Theorem 2 There exists a fixed polynomial in ${d+1}$ variables, for some ${d}$, so that for any continuous ${f(t)}$ and any ${\epsilon>0}$ there exist ${\alpha_{0},\dots,\alpha_{d-1}}$ so that there is a unique analytic function so that

1. The function ${y}$ is a solution in the sense that

$\displaystyle y(0)=\alpha_{0},y'(0)=\alpha_{1}(0),\dots,y^{(d-1)}(0)=\alpha_{d-1}\quad\text{and}\quad p(y,y',\dots,y^{d})=0;$

2. For all real ${t}$,

$\displaystyle {|y(t)-f(t)| < \epsilon}$.

As with Rubel’s result they actually prove the stronger form where ${\epsilon = \epsilon(t)}$ can be any continuous positive function so that the error between the solution ${y}$ and ${f}$ can decay off just like before.

## ODEs As Models

BP’s theorem differs from Rubel’s in that their solution is unique and analytic. This has several ramifications. For one it makes the proof harder, since gluing functions together as Rubel did fails for analytic function. The proof uses some programming tricks instead.

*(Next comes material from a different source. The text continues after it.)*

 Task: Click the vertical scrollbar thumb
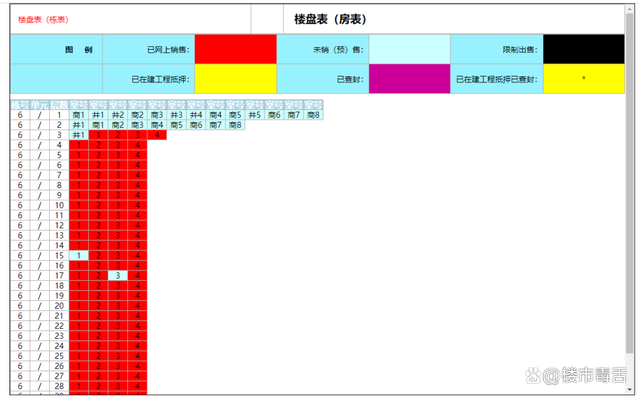(629, 184)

One ingredient is that the function

$\displaystyle \frac{1}{2 - \cos(x) - \cos(\alpha x)}$

can be modulated for any irrational ${\alpha}$ to bring both ${x}$ and ${\alpha x}$ arbitrarily close to multiples of ${2\pi}$ without the denominator vanishing. That is, they can make the fraction grow fast while retaining analyticity. Émile Borel once conjectured that solutions to ${n}$-variable ODEs that are defined on all of ${\mathbb{R}}$ must have growth bounded by a stack of ${n}$ exponentials. This conjecture was refuted even for ${n = 2}$, and BP were able to apply the refutation.

Second, their theorem cuts down the extreme multiplicity of solutions all the way to one. In real life we expect that the equation given the initial conditions uniquely forces the total behavior of the solution. As they quote, Rubel’s paper had even given as open “whether we can require in our theorem that the solution that approximates ${\phi}$ to be the unique solution for its initial data.”

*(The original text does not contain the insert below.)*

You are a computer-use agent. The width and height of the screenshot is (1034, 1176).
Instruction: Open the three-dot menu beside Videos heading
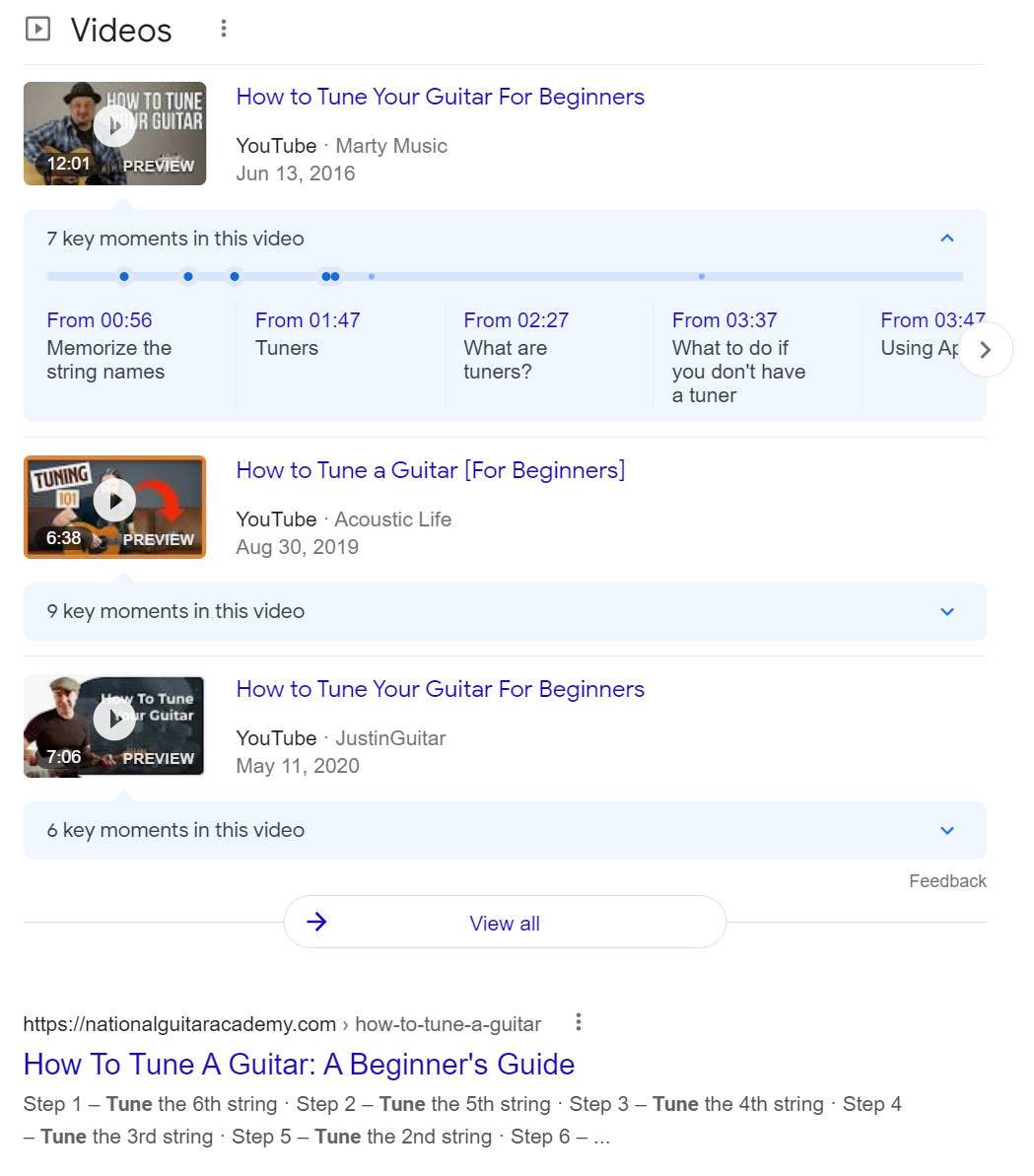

Their result can be viewed both as a positive result and a negative one. On the one hand they show that ODEs are very powerful and can model almost any reasonable computation. You can think of this as showing the power of analog computation. On the other hand, they show that models based on ODEs may likewise be too powerful. They too may be so powerful that they are not really useful.

One weakness is that their polynomial ${p}$ is not so simple. They outline how their construction can be effectivized to give ${d}$ somewhere north of 300. Possibly it can be tightened much further. They point out an analogy with the kind of universality shown for the Riemann zeta function by Sergei Voronin, citing one of our two posts on it for reference. The zeta function is analytic but cannot be a solution to any polynomial ODE (nor DAE). We can try to motivate the task of improving ${p}$ and ${d}$ by noting how a minimum universal ODE is a natural and fixed version of a minimum universal program.

## Open Problems

What are some further implications of the new result for modeling nature? Is there some way we can stratify differentially simulatable systems according to some (concrete) measure of their computational complexity?